Thank you for your help.


----------



## whitey01200 (Sep 7, 2018)

I'm in the exact same situation. Although I haven't got a new filter yet. Sage are sending one, although that hasn't arrived yet. When I registered online they said they would send free filters, every 3 months for a year! Although it must be coming snail mail!


----------



## Iris (Oct 29, 2018)

You absolutely need to remove the water filter before descaling. If you left the filter in place whilst decaling there is the possibility of some of the descaler solution could be trapped I the filter and result in you drinking some of it, wouldn't be advisable.

If your using the filters in theory they should keep most of the scale out of your machine, but if you live in a very hard water area I would still aim to descale maybe every 2 months, but that is just my personal opinion.


----------



## Iris (Oct 29, 2018)

whitey01200 said:


> I'm in the exact same situation. Although I haven't got a new filter yet. Sage are sending one, although that hasn't arrived yet. When I registered online they said they would send free filters, every 3 months for a year! Although it must be coming snail mail!


They will email you when they are they going to send the filter out, I did receive mine actually was nearly 3 months to day from date of purchasing the barista express.


----------



## whitey01200 (Sep 7, 2018)

Iris said:


> They will email you when they are they going to send the filter out, I did receive mine actually was nearly 3 months to day from date of purchasing the barista express.


Yeah, they have emailed but it's not arrived yet! Email was 29th Jan. just wondering where it's coming from!?!?!


----------



## Iris (Oct 29, 2018)

whitey01200 said:


> Yeah, they have emailed but it's not arrived yet! Email was 29th Jan. just wondering where it's coming from!?!?!
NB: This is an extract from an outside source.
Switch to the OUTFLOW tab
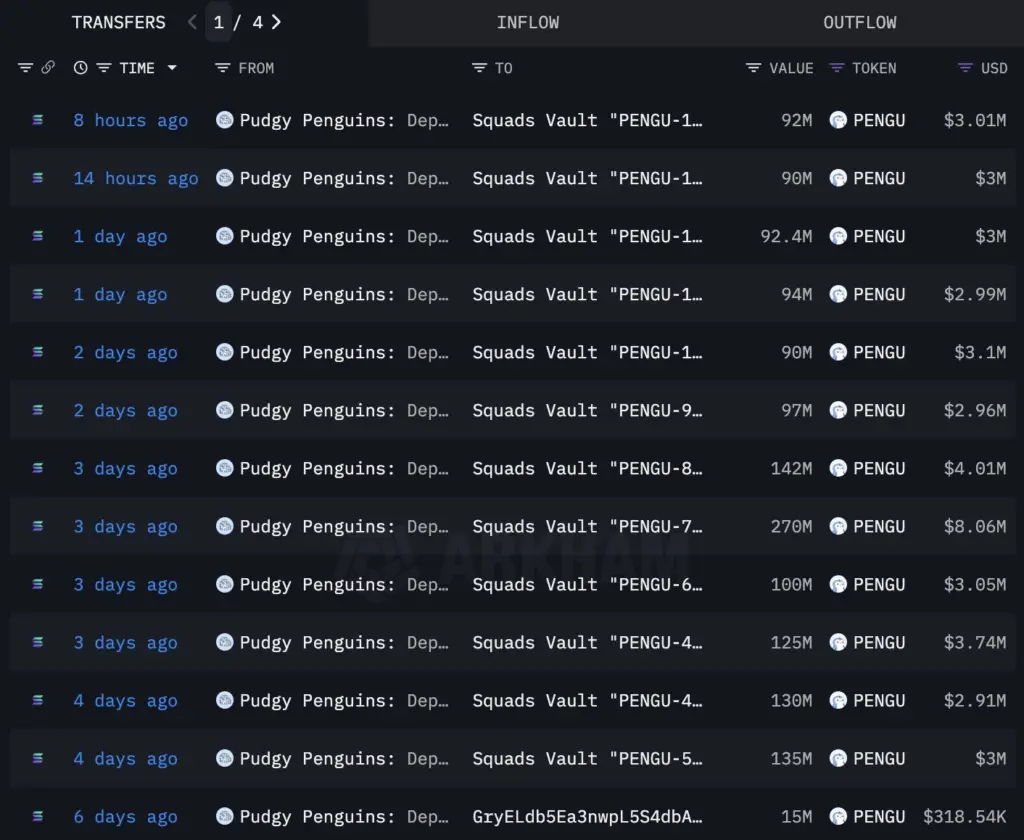Screen dimensions: 1024x840 860,22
There was about 3 weeks between when I received the initial email and then I received another email saying the filter was on its way, received it next day via royal mail after the second email.

I would guess it will probably be another week or so before you receive your filter.


----------



## whitey01200 (Sep 7, 2018)

Iris said:


> There was about 3 weeks between when I received the initial email and then I received another email saying the filter was on its way, received it next day via royal mail after the second email.
> 
> I would guess it will probably be another week or so before you receive your filter.


Thanks


----------



## ajohn (Sep 23, 2017)

One option some one mentioned on descaling is to use the kettle as an indication for when to descale their DTP in this case. The BE is very similar in terms of where scale will build up. Very probably exactly the same. Not much use for me as hardly any scale builds up in our kettles even over several years.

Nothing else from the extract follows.